## Start PAGE TEXT

I move: "That the Bill be now read a Second Time."
In 2011, when Fine Gael took office, there were 641 children in emergency accommodation according to the Central Statistics Office. Yesterday’s homeless figures stated there were 3,784 children officially homeless in February, an increase of 490%. Let that sink in for a minute. Under the watch of the Minister, Deputy Eoghan Murphy, and his colleagues, thousands of children have lost years of their young lives to homelessness. In total, there are 10,264 people officially homeless and 1,707 families sleeping in hotels, bed and breakfast accommodation, and family hubs. However, these are just the official figures. They do not include the 1,600 adults and children wrongly removed, in my view, from the homeless figures last year, nor do they include rough sleepers, women and children in domestic violence shelters, those in hostels not funded by the Government, nor those granted asylum but unable to access private rented accommodation because of the housing crisis and using direct provision as emergency accommodation. In fact, the Government cannot even tell us the full extent of the homeless crisis because it refuses to count all those without a home.
Yesterday’s figures must mark a line in the sand. The symbolically significant number of 10,000 has been breached. This must force the Government to stop and ask what is going wrong. More importantly, surely Government must now be asking what it can do differently in the weeks and months ahead to stop the flow of adults and children into homelessness.

## End PAGE TEXT
## Start ENTRIES PROVIDED

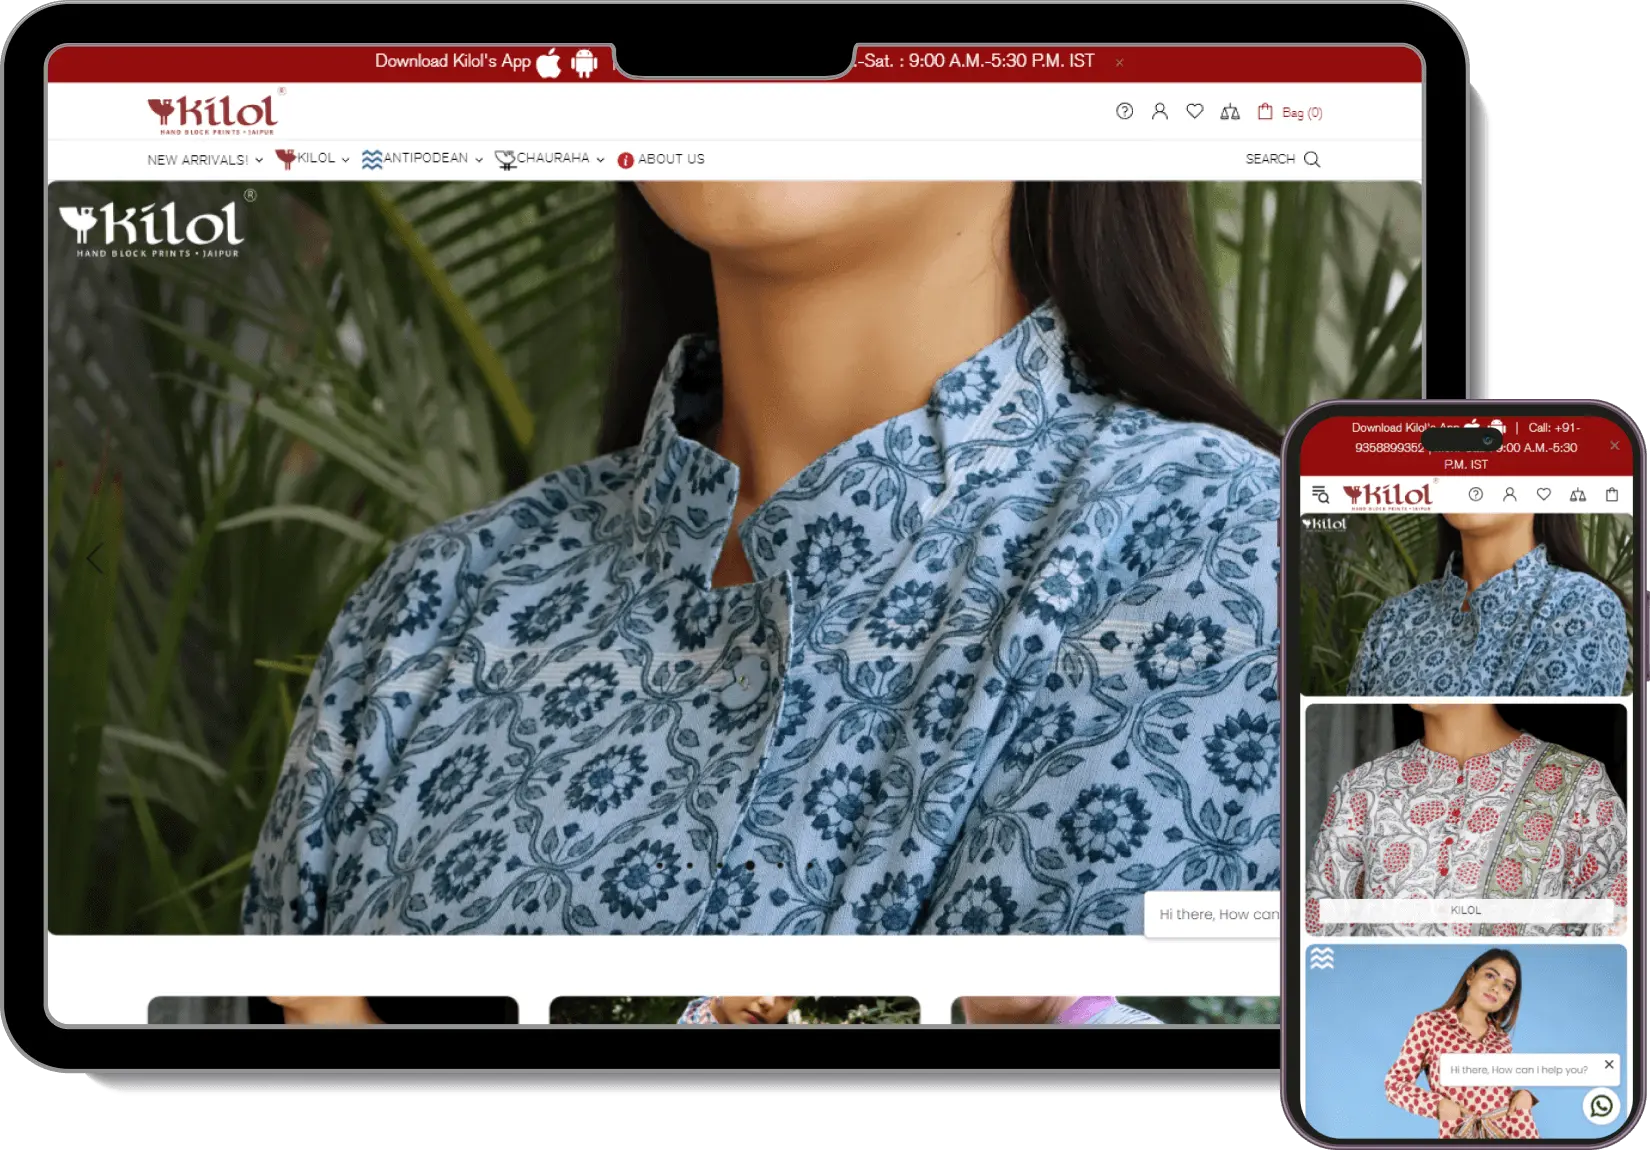Expand the KILOL menu dropdown
Screen dimensions: 1650x1150
(313, 158)
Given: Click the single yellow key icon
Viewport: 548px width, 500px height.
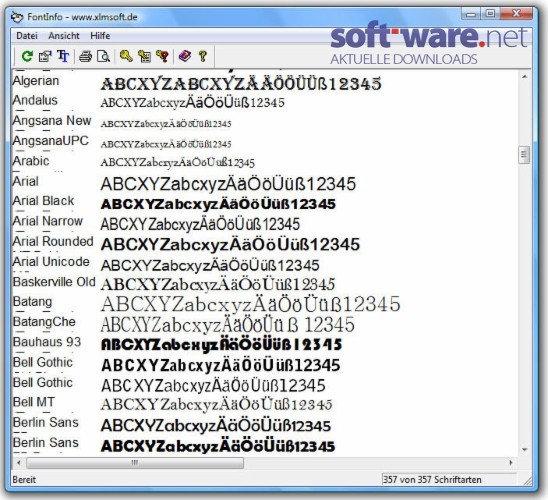Looking at the screenshot, I should click(126, 56).
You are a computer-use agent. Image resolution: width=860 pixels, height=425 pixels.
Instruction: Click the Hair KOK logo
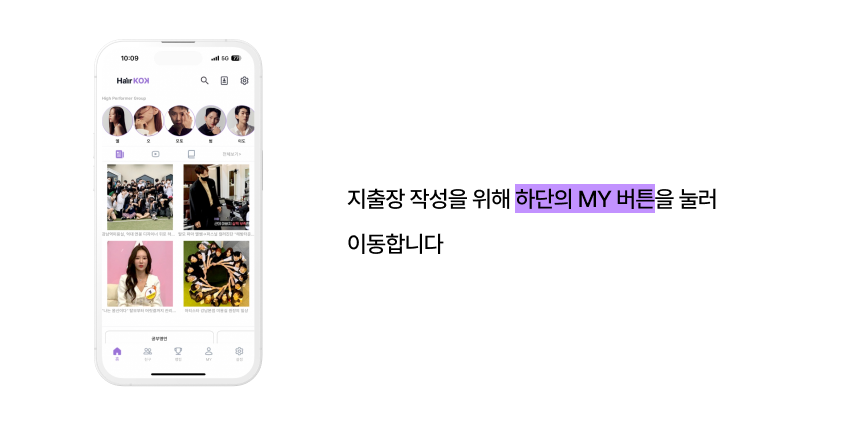133,81
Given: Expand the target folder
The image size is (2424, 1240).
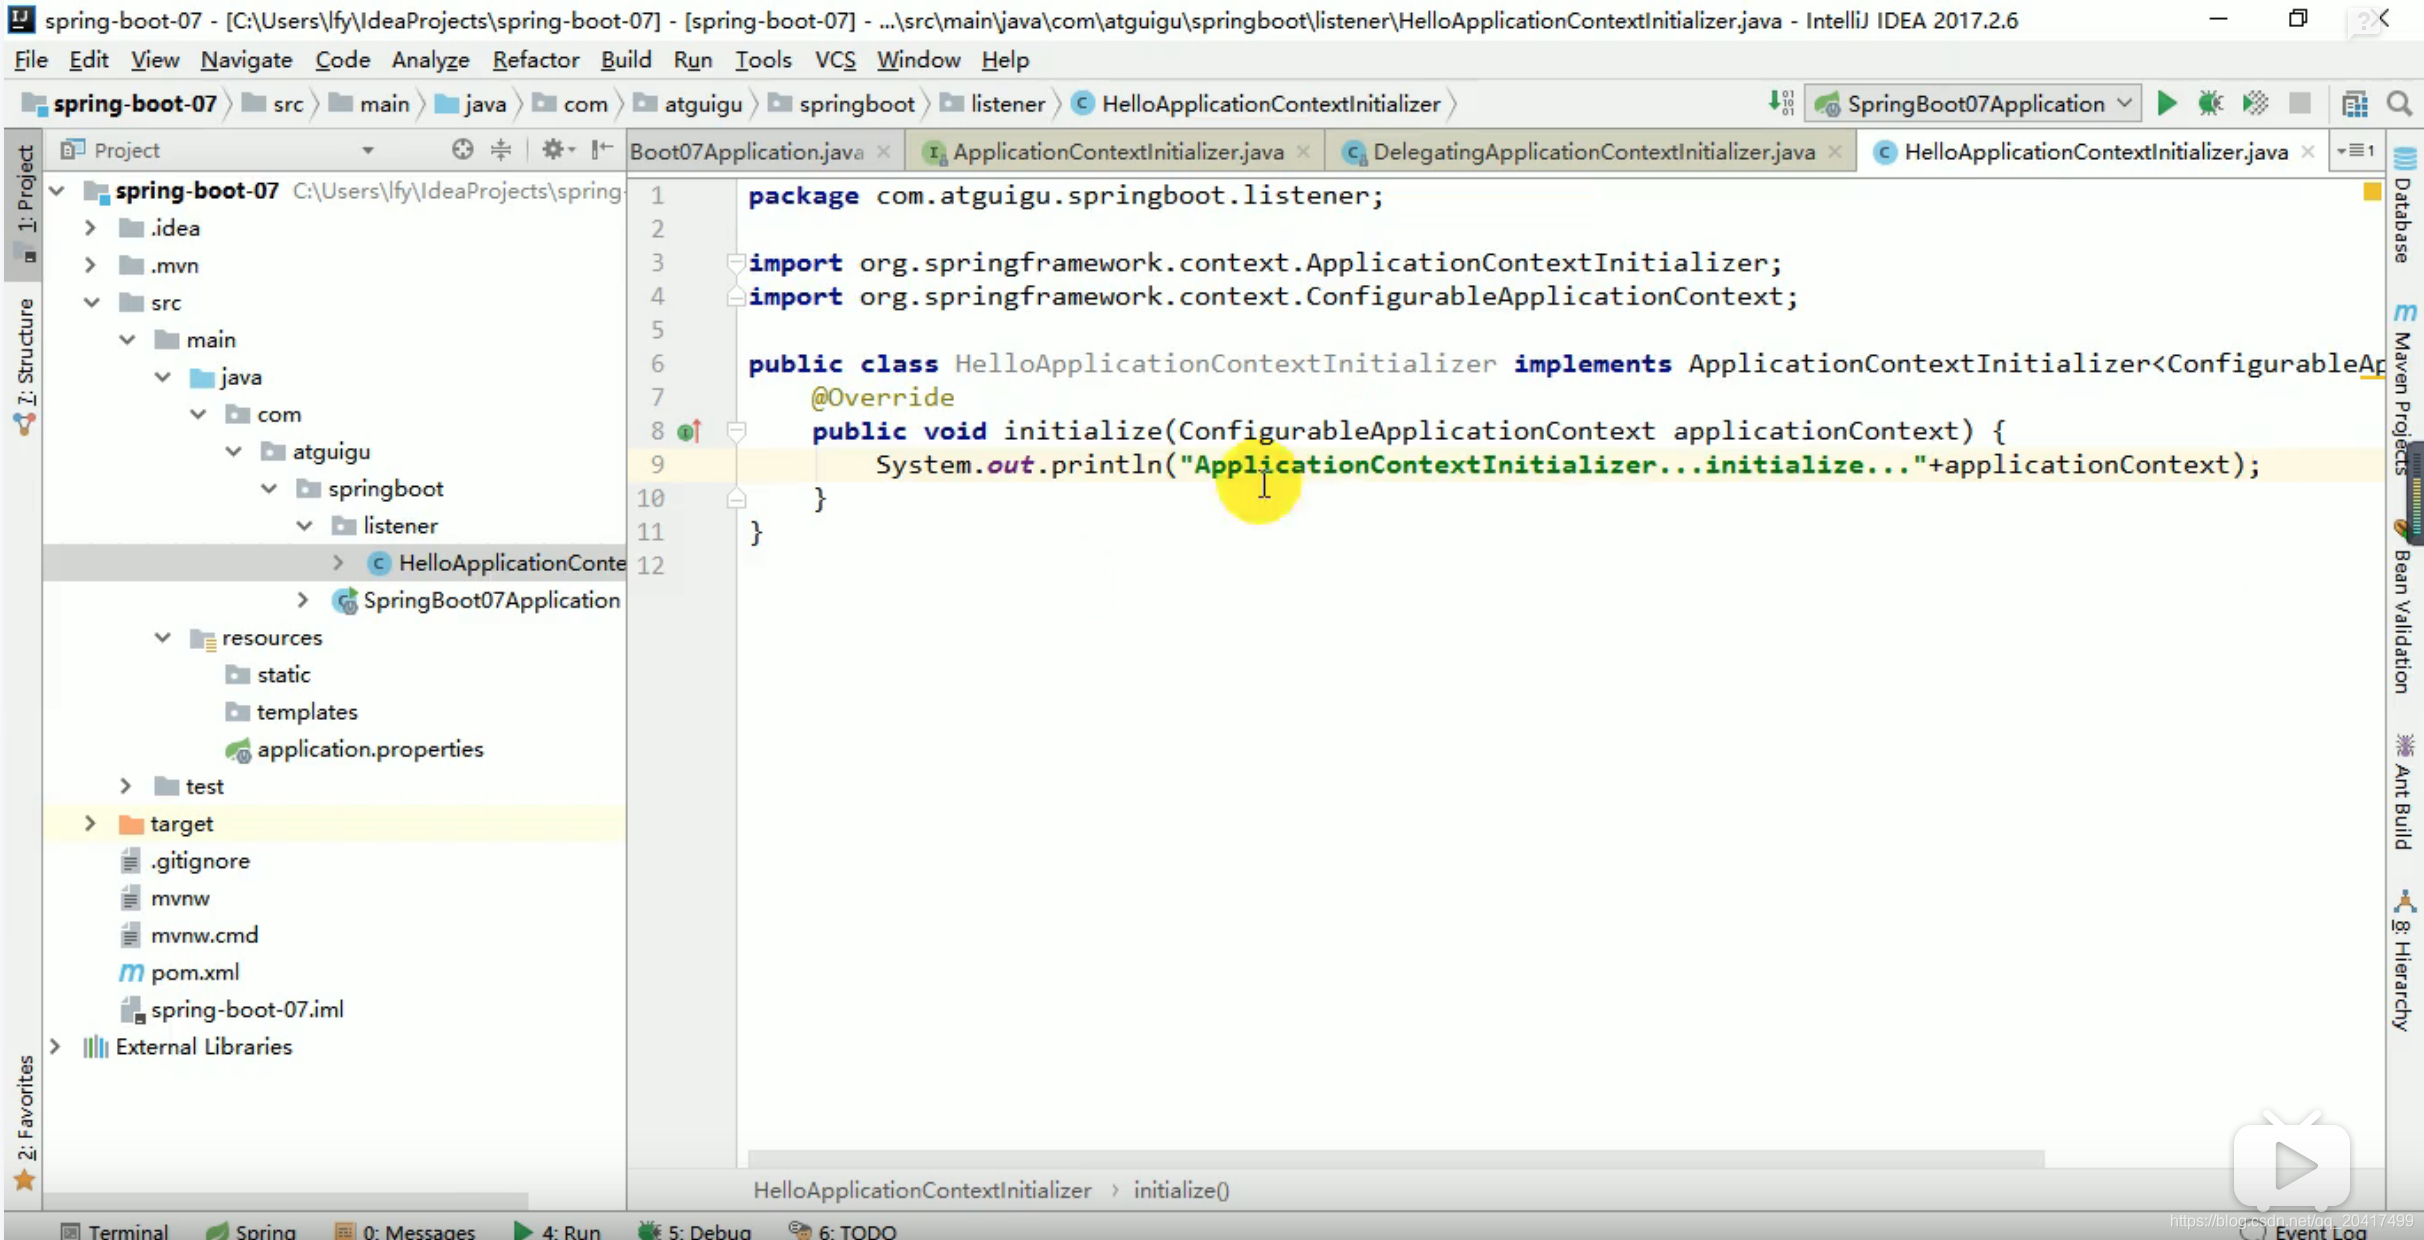Looking at the screenshot, I should click(x=90, y=823).
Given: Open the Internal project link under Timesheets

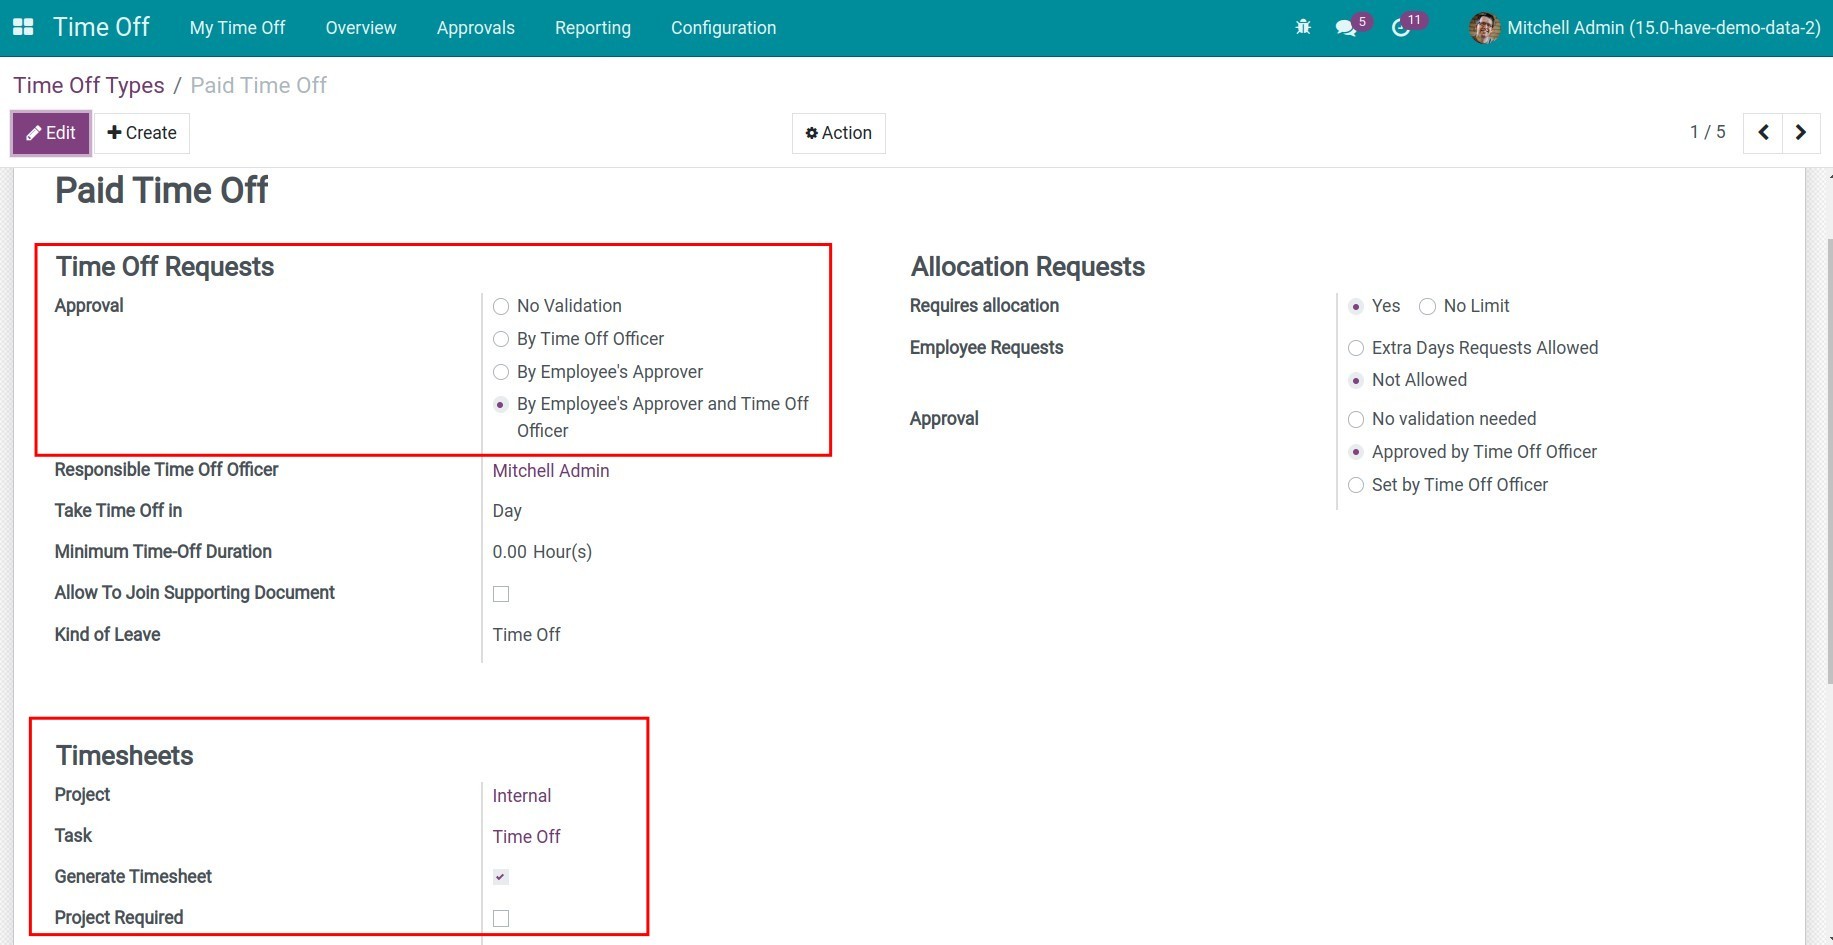Looking at the screenshot, I should coord(522,795).
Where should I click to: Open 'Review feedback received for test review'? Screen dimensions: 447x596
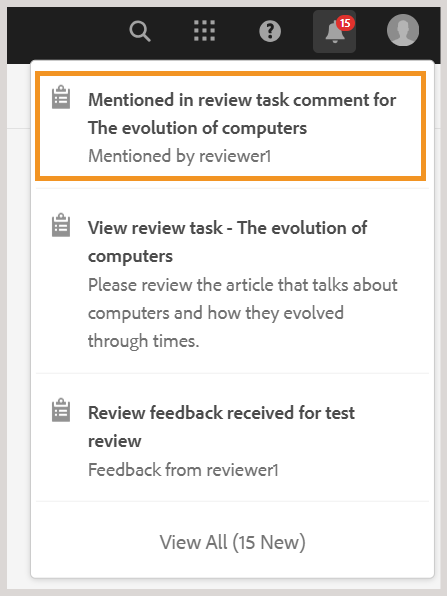click(x=232, y=438)
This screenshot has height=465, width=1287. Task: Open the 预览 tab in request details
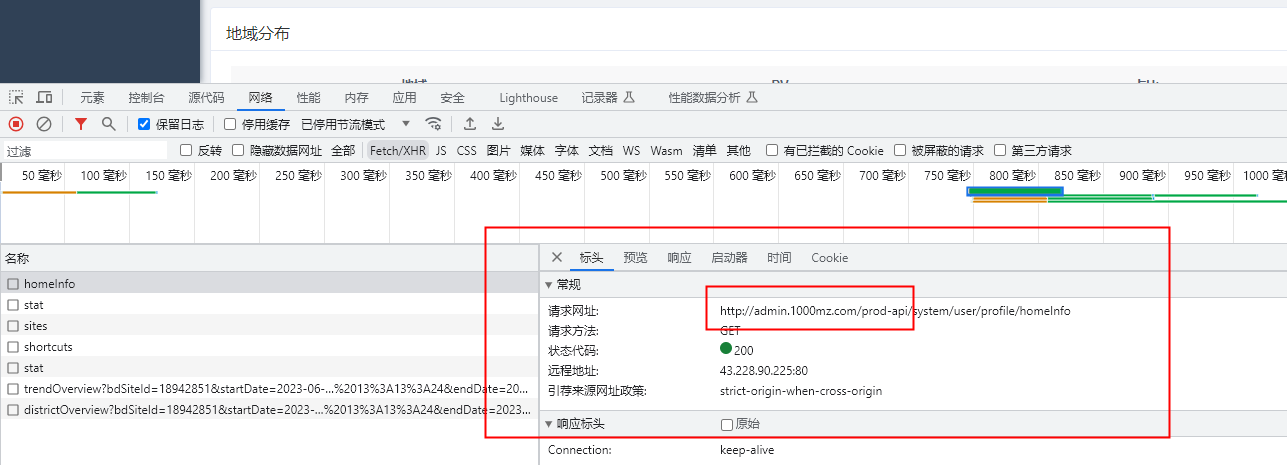[635, 258]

## End ENTRIES PROVIDED

AIM:
Repeat the homelessness speech word for word, everything from "Yesterday’s figures must" down to "children into homelessness.". The entries are separate material and have no connection to the homelessness speech.

EXPECTED OUTPUT:
Yesterday’s figures must mark a line in the sand. The symbolically significant number of 10,000 has been breached. This must force the Government to stop and ask what is going wrong. More importantly, surely Government must now be asking what it can do differently in the weeks and months ahead to stop the flow of adults and children into homelessness.